Low carb, low calorie, low Weight Watcher points, gluten free, and pretty dang awesome if you ask me.
I love pizza. Who doesn’t? Over the years I’ve cut pizza from my weekly meal plan. We used to order it every week. Easy to pick up the phone and call it in right? I’ve searched for healthy crusts or health pizzas and most of the time they do not exist. How can dough be healthy? I tried cauliflower “mashed potatoes” and other versions of using cauliflower instead of rice or potatoes so why not this? Every time I turned around someone was posting a recipe of cauliflower pizza. Maybe it was the people I followed in Instagram but I kept seeing it. How hard could it be? I’m going to do this! If I can labor over stuffed jalepenos for hours I can make a darn pizza crust.
This recipe is a combination of several I found online and my own spin on my taste. Feel free to modify it to your liking. I will also add in TIPS where I feel the recipe could be improved based on my first time results.
1 head of cauliflower
1/2 cup of parmesan or mozzarella cheese
1 tsp salt (Himalayan salt is my preference)
1 tsp black pepper
1 tsp dried oregano
t tsp garlic salt or minced garlic
1 large egg
1) Next time I’m going to use 2 heads of cauliflower for a thicker crust. It seemed thin to me. Or so I could make more than one at a time.

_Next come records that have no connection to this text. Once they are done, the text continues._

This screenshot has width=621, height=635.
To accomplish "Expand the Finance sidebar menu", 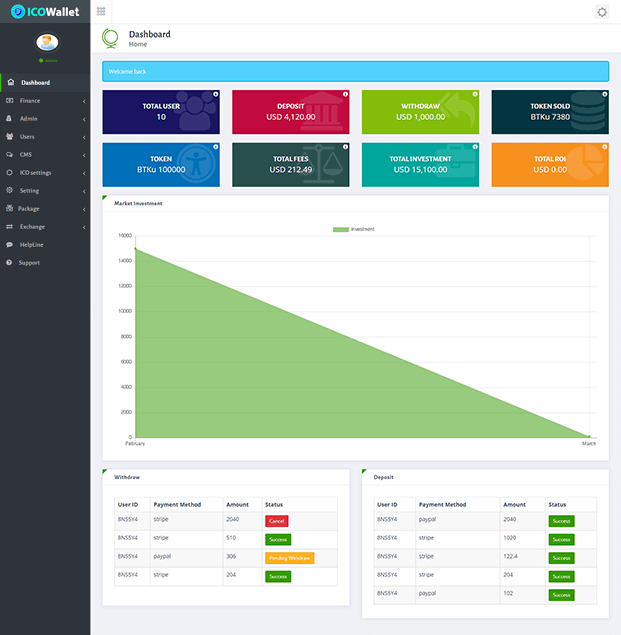I will (x=45, y=101).
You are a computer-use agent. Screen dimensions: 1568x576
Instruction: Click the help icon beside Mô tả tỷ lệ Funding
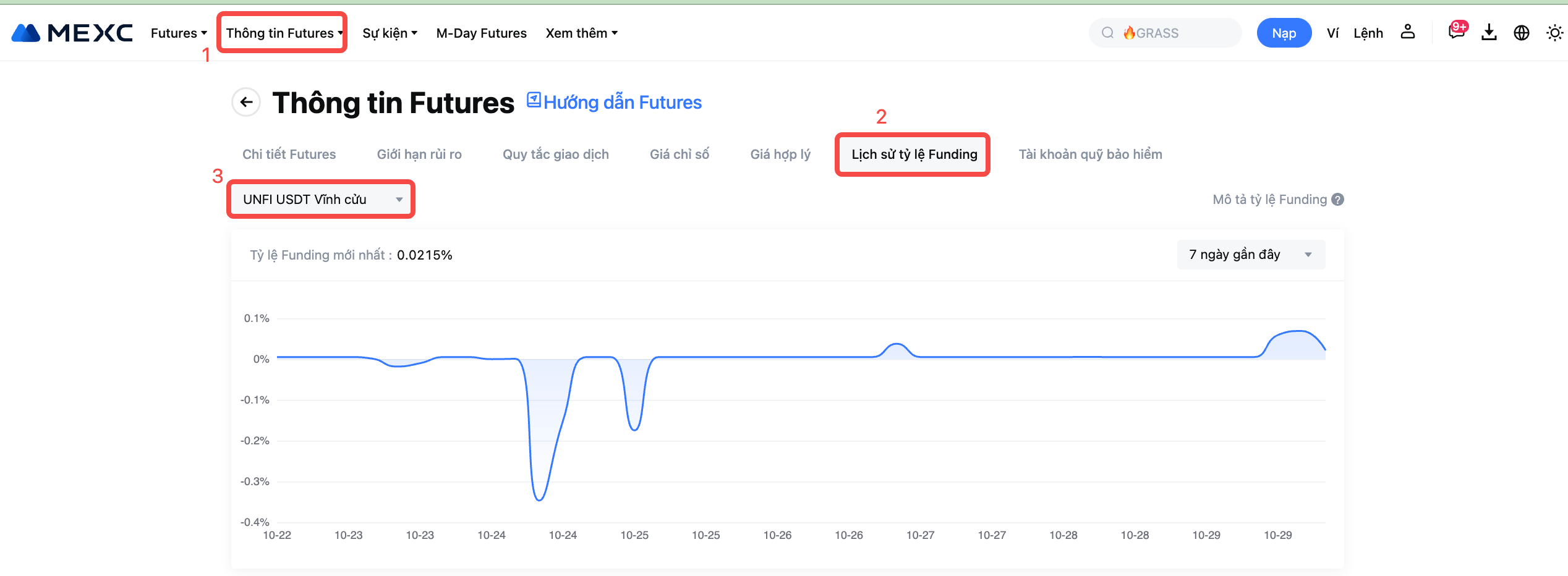pos(1338,200)
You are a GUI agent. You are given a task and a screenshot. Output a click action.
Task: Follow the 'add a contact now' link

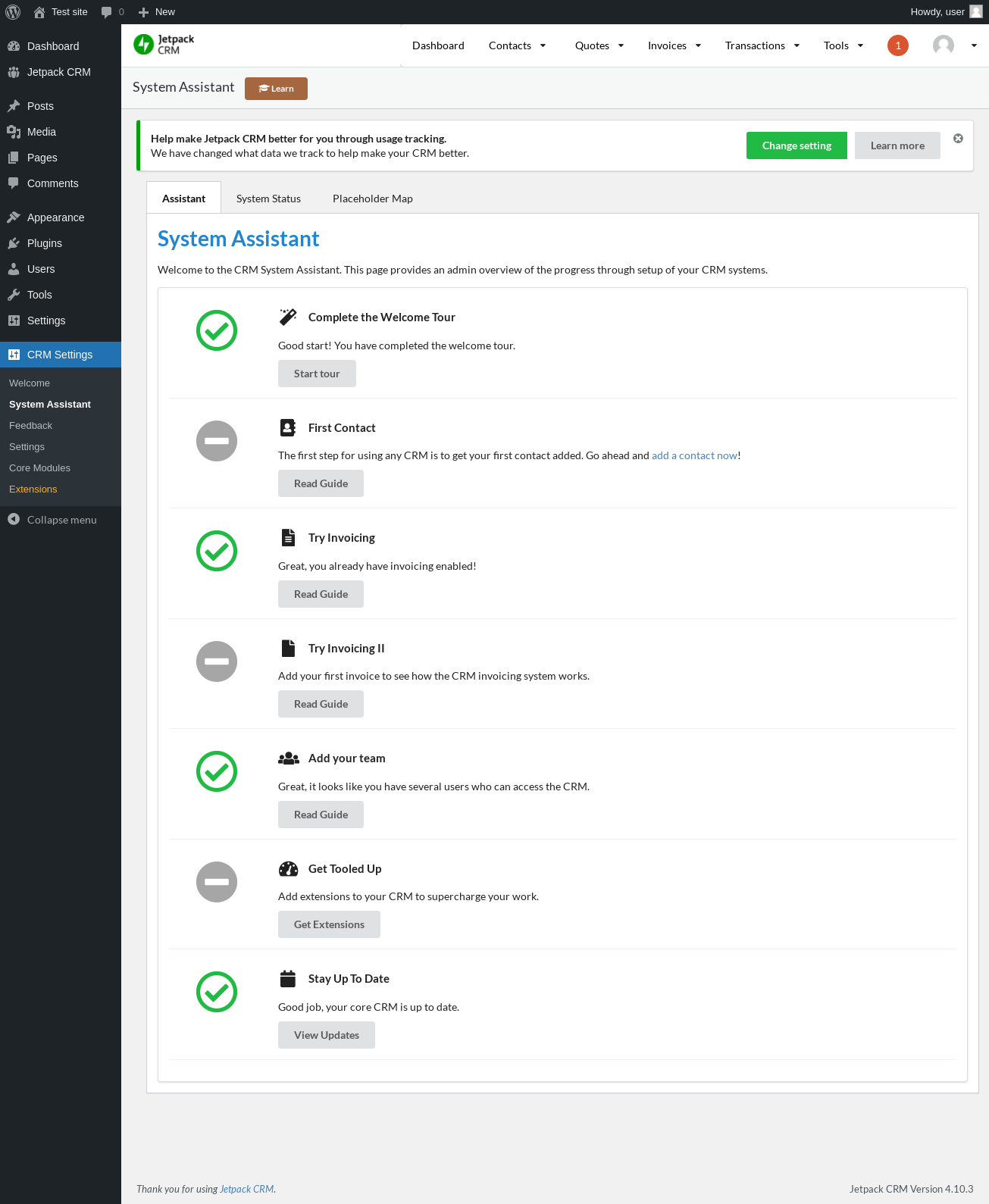pos(694,455)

2) I used 1/4 cup of parmesan and 1/4 cup of mozzarella in the crust
3) Get as much moisture out as possible.
1) Steam cauliflower until soft, preheat oven to 450.
2) Pulse in food processor to make “rice” consistency. Do NOT over blend or it will be too mushy.
3) Place rice into thin dish towel or cheese cloth and ring out the moisture from the cauliflower. The more water you get out the less mushy your crust will be.
4) Combine all ingredients in a large bowl after you’ve removed the moisture. (egg, seasons, cheese) Mix well.
5) Press the mixture onto baking sheet.
6) Bake for 15-20 minutes at 450. I recommend checking at 15 and baking for 20 for a firmer crust.
7) Remove from oven and add your favorite ingredients and then bake for 5 to 8 more minutes to melt your cheese or heat your toppings.